Experten loben die neue Investitionsstrategie des Konzerns
Telefónica-Aktie ist wieder gefragt

Nach einem Kurstief Ende August zieht der Aktienkurs des größten spanischen Telefonunternehmens Telefónica nun wieder an. Mit dem jüngsten Kursanstieg konnte der Konzern seinen Platz als größter Wert an der spanischen Börse verteidigen, den er kurzzeitig an die heimische Bank SCH verloren hatte. Gemessen an der Börsenkapitalisierung von 68,6 Mrd. Euro ist Telefónica – dank der schlechten Börsenentwicklung des amerikanischen Konzerns Verizon – sogar weltweit der größte Anbieter von Festnetz- und Handydienstleistungen.

MADRID. Hinter sich gelassen haben die Spanier damit auch die Deutsche Telekom. „Stimulierend wirken derzeit die Absichten des Präsidenten César Alierta, noch in diesem Jahr das hauseigene Medienunternehmen Endemol an die Börse zu bringen sowie die mögliche Übernahme eines kleineren europäischen Wettbewerbers“, sagt Miguel Jiménez, Analyst beim Madrider Broker Renta4, der die Aktie auf Kauf setzt. Im Gespräch sind der holländische Dienstleister KPN, das britische Unternehmen O2, die griechische OTE und Portugal Telecom.

„Der Zusammenschluss mit den Portugiesen würde am meisten Synergien bringen, da sie bereits ein Joint Venture in Marokko und Brasilien betreiben“, glaubt José Mario Novales, Telekomexperte bei der Madrider Business-Schule Instituto de Empresa. Für KPN, den letzten Übernahmekandidaten, der im Gespräch ist, wollte Alierta nach Zeitungsberichten rund 20 Mrd. Euro zahlen. Novales hält es für richtig, dass Telefónica sich wieder stärker auf Europa konzentriert. Doch die Spanier blicken auch über Europas Grenzen hinaus und nehmen zurzeit am Versteigerungsprozess eines 35prozentigen Anteils von Tunisie Telecom teil.

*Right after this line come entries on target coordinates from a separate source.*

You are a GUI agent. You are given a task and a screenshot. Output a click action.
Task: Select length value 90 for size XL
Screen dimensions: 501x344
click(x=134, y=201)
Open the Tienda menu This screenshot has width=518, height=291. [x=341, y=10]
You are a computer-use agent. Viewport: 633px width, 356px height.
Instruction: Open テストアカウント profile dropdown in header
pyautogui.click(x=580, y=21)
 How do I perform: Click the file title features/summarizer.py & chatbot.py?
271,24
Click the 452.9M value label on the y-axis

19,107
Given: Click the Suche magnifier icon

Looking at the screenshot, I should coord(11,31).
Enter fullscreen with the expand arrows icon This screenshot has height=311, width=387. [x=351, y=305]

„Das alles bringt Phantasie und das Geld dafür haben sie auch“, sagt Luis Padrón von der Fortis Bank in Madrid. Allein 750 Mill. Euro will Telefónica durch den Börsengang von 30 Prozent des Endemol-Kapitals einnehmen. Zudem drückt nach Jahren eisernen Stellenabbaus und geringer Investitionen das Unternehmen – anders als viele Wettbewerber – nur eine geringe Schuldenlast. Analysten zufolge sei aber nun wichtig, dass Telefónica weder den Anschluss an die neuen Technologien, noch an die Märkte verliere.

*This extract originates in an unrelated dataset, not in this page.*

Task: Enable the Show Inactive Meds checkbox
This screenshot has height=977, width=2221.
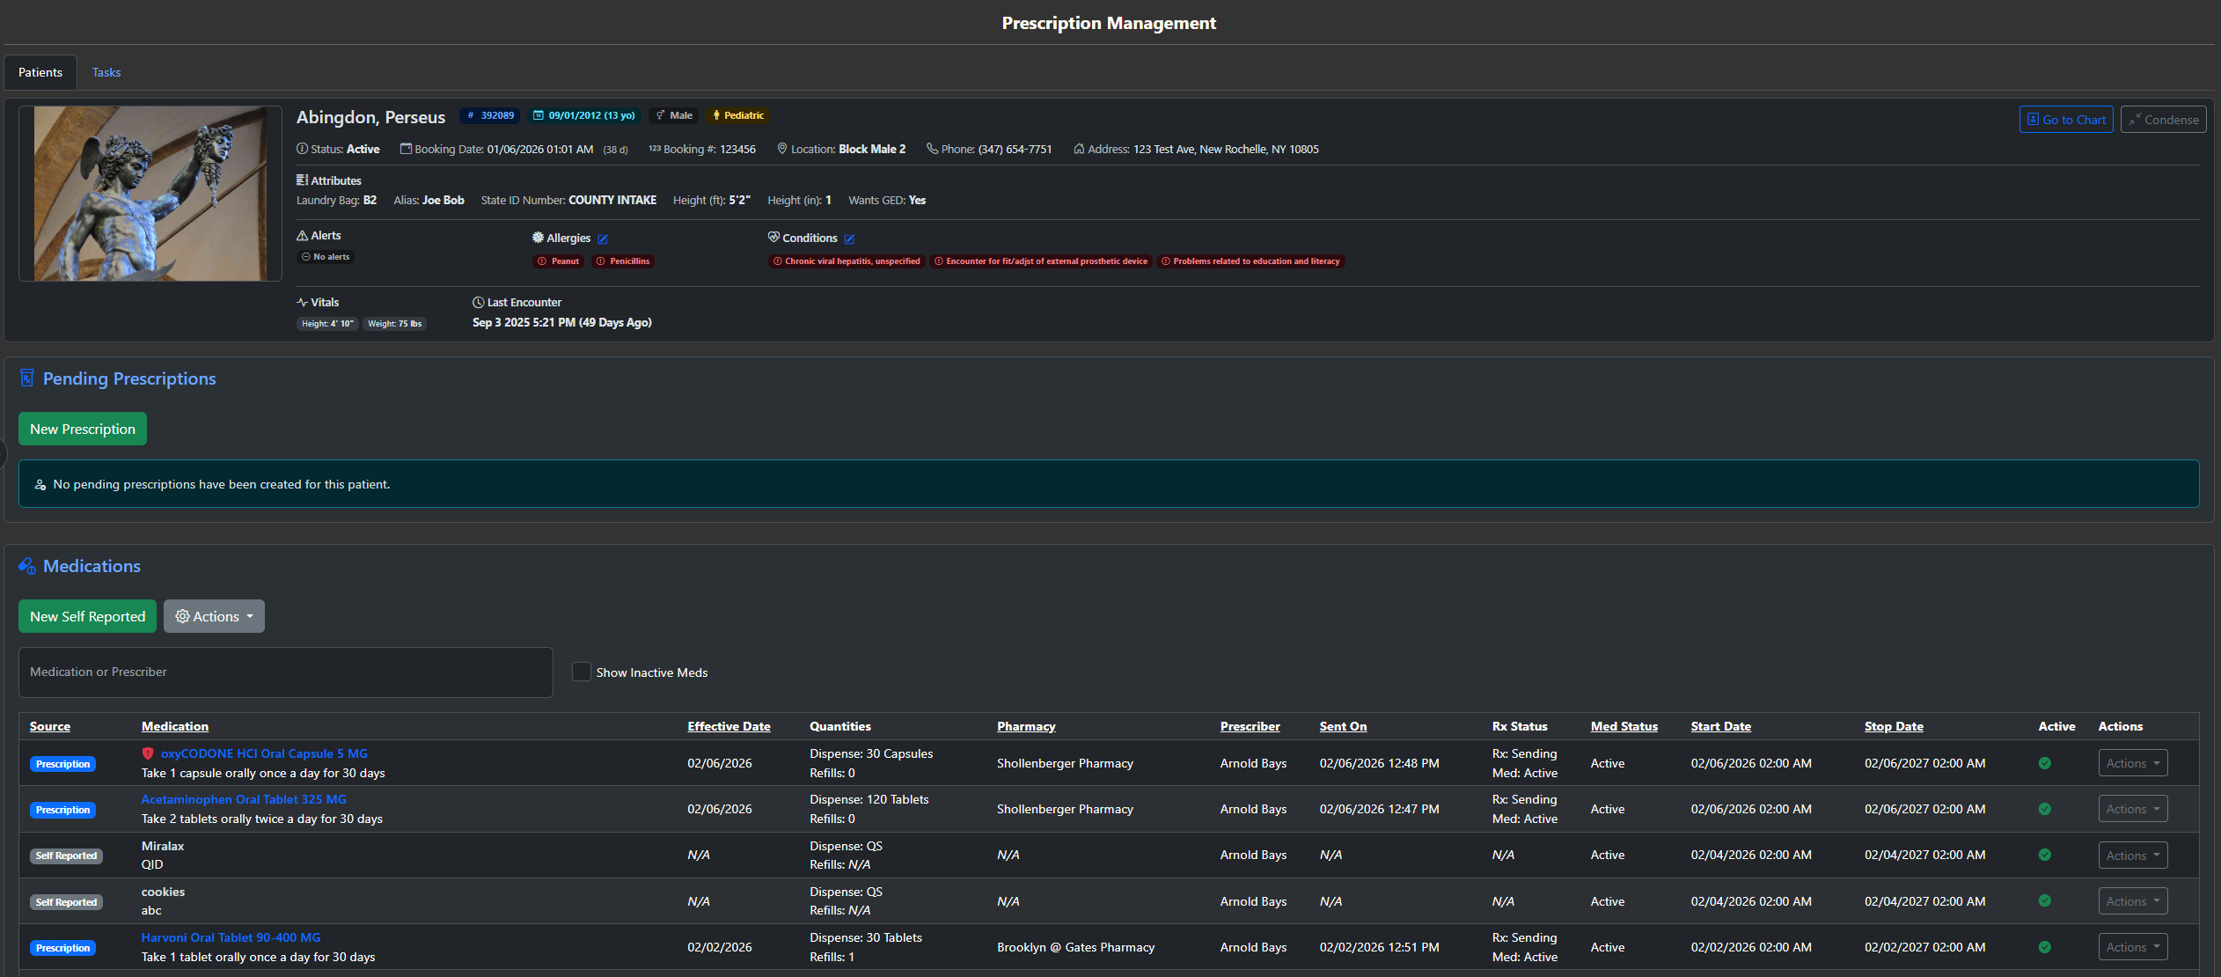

Telefónica-Präsident Alierta hat aber bereits vor wenigen Tagen angekündigt, dass er bis 2008 rund 28 Mrd. Euro für Zukäufe und neue Technologien reservieren wolle. Vor allem der Ausbau des Breitbandnetzes in Spanien steht auf dem Programm. Für Padrón ist der heimische Markt deswegen trotz aller gegenteiligen Experten-Prognosen immer noch interessant: „Wir sind selbst überrascht, aber die starke Nachfrage der rund 2,5 Millionen Immigranten, die hier leben, bietet Wachstumschancen.“

Insgesamt 7,5 Mrd. Euro der Gesamtinvestitionen sollen bis zum Jahr 2008 nach Lateinamerika fließen, wo Telefónica vor allem in Brasilien, Chile, Argentinien und Peru stark vertreten ist. „Das alles sind gute Nachrichten, die den Kurs nach einem relativ müden Jahr langsam wieder in Schwung bringen“, sagt Jiménez. Denn während der spanische Ibex-35 bisher fast 20 Prozent gewann, kam die Telefónica-Aktie trotz guter Geschäftsergebnisse aufs Jahr gesehen kaum voran. Goldman Sachs hält den Titel für unterbewertet und erhöhte für dieses Jahr die Prognose für den Gewinn pro Aktie von 0,94 auf 0,97 Euro.

Neben den genannten Gründen verweisen die Analysten des US-Investmenthauses auf Gewinne der lateinamerikanischen Währungen. Sie bestätigen die Kaufempfehlung und sehen das Kursziel in diesem Jahr bei 14,5 Euro; allerdings notiert die Aktie bereits knapp unter 14 Euro. Die spanische Sparkasse Caja Madrid setzt Telefónica zurzeit ganz oben auf ihre Kaufliste. Die Analysten haben das Kursziel auf 15,7 Euro gesetzt.